Parecía un lugar seguro y, después de estar sentado en la habitación donde yo trabajaba, hasta aburrirse totalmente, dijo que bajaría a sentarse en el coche. No hacía ni diez minutos que se había ido cuando una bomba de seis pulgadas cayo en el hotel justo donde se unía la planta baja con la acera. Se hundió a gran profundidad y no explotó. De haber explotado, no habría quedado de Hipólito y el coche nada que pudiera fotografiarse. Estaban a unos cinco metros de distancia. Miré por la ventana, vi que estaba bien y entonces bajé.

—¿Cómo está? —A mí me faltaba el aliento—. Lleve el coche un poco más abajo de la calle.

—No sea absurdo —dijo—. Ni en mil años volvería a caer otra aquí. Además, no ha explotado.

—Póngalo un poco más abajo de la calle.

 —¿Qué le ocurre? —preguntó—. ¿Se ha puesto nervioso?

—Tiene que ser sensato.

—Vaya a trabajar en lo suyo —replicó—. No se preocupe por mí.

Los detalles de aquel día están un poco confusos porque después de diecinueve días de continuo bombardeo algunos días se mezclan con otros, pero a la una el bombardeo se interrumpió y decidimos ir a almorzar al hotel Gran Vía, a unas seis manzanas de distancia. Pensaba ir a pie por un camino muy tortuoso y extremadamente seguro que había estudiado, utilizando los ángulos de menor peligro, cuando Hipólito preguntó:

—¿Adónde van?

—A comer.

—Suban al coche.

—Está loco.

—Vamos. Bajaremos por la Gran Vía. Ya han parado. Ellos también están almorzando.

Nos metimos cuatro en el coche y bajamos por la Gran Vía. Era una capa dura de vidrios rotos. Había grandes boquetes en las aceras Los edificios estaban destrozados y tuvimos que sortear un montón de escombros y una cornisa rota para entrar en el hotel. No había ni una persona viva en ningún lado de esta calle que había sido siempre la Quinta Avenida y el Broadway de Madrid. Había muchos muertos. El nuestro era el único vehículo.

Hipólito dejó el coche en una calle lateral y todos comimos juntos. Aún comíamos cuando Hipólito terminó y se fue al coche. Se reanudo el bombardeo, que en el sótano del hotel sonó como un estallido apagado, y cuando terminamos el almuerzo de sopa de judías, salchichas cortadas en lonchas transparentes y una naranja, subimos a la planta baja, las calles estaban llenas de humo y nubes de polvo. Sobre la acera había una capa de argamasa nueva. Miré hacia la esquina, buscando el coche. Una bomba caída allí mismo había salpicado de escombros toda la calle. Vi el coche. Estaba cubierto de polvo y trozos de cemento.

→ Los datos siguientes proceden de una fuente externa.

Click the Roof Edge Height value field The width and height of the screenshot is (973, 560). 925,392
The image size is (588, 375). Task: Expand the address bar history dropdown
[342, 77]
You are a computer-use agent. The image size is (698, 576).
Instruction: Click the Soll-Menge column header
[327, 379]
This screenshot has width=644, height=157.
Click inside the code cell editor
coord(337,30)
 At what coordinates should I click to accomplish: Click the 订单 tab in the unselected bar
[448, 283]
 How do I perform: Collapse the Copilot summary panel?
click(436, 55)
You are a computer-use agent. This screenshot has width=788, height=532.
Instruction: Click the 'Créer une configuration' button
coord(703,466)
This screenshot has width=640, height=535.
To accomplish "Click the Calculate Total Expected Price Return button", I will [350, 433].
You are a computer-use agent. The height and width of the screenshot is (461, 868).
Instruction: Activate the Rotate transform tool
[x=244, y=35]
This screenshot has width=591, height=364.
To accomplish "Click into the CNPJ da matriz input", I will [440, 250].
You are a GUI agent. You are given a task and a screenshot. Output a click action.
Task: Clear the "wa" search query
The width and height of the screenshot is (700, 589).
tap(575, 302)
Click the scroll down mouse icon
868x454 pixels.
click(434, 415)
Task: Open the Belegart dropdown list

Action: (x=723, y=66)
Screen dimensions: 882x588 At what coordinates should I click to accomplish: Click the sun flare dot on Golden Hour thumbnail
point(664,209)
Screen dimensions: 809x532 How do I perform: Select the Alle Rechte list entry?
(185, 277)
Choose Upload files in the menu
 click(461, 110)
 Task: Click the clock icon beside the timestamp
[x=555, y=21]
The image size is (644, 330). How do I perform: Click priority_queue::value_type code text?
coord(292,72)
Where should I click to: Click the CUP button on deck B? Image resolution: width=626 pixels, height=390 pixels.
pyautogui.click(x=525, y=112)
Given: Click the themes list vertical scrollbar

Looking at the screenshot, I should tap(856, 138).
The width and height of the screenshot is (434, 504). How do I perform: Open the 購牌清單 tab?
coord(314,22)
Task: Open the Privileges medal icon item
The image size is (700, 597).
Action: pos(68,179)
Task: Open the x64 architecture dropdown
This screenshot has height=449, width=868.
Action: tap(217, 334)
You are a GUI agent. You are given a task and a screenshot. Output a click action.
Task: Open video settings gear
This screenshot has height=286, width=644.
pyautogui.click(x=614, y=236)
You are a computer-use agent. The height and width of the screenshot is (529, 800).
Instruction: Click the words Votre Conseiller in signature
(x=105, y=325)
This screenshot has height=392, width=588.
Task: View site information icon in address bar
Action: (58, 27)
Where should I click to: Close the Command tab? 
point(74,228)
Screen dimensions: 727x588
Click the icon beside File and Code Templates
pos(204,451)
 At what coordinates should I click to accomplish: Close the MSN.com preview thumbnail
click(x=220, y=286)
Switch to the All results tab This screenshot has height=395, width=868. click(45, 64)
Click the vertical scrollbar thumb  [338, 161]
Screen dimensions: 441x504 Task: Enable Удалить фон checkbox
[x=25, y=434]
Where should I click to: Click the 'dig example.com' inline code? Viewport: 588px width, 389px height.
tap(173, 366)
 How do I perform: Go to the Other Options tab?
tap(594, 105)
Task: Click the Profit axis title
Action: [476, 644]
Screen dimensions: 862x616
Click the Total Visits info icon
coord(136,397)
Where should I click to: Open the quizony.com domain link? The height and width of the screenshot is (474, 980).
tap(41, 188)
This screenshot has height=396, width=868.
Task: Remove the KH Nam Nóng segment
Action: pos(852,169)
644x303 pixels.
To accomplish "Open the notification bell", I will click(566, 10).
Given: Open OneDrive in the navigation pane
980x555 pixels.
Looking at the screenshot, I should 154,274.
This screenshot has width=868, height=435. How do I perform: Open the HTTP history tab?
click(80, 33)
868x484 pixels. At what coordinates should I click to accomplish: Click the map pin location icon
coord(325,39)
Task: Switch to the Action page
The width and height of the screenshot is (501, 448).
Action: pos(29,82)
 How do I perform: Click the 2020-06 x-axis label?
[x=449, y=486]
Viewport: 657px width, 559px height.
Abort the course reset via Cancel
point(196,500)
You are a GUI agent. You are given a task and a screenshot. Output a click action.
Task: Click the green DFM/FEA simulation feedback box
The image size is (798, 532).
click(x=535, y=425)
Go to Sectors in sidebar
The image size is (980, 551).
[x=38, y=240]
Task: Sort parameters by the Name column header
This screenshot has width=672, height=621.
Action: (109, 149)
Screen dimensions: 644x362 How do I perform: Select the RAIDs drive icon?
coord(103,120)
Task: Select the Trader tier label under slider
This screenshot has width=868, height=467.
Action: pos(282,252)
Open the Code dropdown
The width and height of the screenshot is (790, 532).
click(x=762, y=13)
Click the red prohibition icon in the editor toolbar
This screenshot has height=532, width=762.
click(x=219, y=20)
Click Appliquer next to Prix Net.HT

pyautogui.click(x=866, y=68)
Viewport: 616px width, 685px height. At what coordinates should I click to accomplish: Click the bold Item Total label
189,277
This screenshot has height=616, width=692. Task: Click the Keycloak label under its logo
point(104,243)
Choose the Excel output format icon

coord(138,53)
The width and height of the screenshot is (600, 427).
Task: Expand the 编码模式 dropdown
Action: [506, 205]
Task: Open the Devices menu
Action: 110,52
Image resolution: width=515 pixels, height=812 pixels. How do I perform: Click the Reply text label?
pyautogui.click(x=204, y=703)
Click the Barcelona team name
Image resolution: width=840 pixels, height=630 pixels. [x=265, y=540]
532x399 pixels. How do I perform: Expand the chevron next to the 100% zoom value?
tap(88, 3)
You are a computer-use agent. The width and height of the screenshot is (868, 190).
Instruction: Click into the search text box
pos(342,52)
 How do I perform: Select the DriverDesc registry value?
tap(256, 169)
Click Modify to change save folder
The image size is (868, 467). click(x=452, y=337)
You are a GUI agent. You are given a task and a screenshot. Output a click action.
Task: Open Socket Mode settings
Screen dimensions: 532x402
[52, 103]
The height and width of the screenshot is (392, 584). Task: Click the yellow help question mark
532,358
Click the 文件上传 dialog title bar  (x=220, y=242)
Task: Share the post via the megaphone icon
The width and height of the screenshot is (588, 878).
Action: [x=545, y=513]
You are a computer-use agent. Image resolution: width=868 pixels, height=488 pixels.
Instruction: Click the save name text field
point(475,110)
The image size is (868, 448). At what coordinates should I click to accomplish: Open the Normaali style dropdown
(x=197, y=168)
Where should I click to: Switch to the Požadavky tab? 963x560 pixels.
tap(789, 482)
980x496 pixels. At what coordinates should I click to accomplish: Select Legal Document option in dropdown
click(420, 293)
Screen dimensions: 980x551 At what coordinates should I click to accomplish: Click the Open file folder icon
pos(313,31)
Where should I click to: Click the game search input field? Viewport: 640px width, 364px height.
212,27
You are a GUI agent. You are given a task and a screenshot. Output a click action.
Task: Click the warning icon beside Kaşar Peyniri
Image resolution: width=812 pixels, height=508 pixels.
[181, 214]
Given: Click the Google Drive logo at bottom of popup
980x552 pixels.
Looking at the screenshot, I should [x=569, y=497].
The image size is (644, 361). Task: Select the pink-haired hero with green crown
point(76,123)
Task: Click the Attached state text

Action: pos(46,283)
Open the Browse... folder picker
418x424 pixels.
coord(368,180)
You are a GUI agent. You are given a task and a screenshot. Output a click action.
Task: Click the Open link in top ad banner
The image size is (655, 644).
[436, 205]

—Dios mío —dije—. Han matado a Hipólito.

Yacía en el asiento del conductor con la cabeza echada hacia atrás. Me acerqué a él con una sensación terrible. Sentía un gran afecto por Hipólito. Hipólito estaba dormido.

—Pensaba que estaba muerto —dije.

Él disimuló un bostezo con el dorso de la mano.

—¡Qué va, hombre! —contestó—. Estoy acostumbrado a dormir después de comer, si tengo tiempo.

—Vamos —dije—. Iremos al bar de Chicote.

—¿Tienen buen café allí?

 —Excelente.

—Está bien —dijo—. Vamos.

Intenté darle algo de dinero cuando abandoné Madrid.

—No quiero nada de usted —dijo.

—Vamos, acéptelo. Compre algo para la familia.

—No —repitió—. Escuche, lo hemos pasado bien, ¿verdad?

Los demás pueden apostar por Franco, Mussolini o Hitler, si lo desean, pero yo apuesto dinero por Hipólito.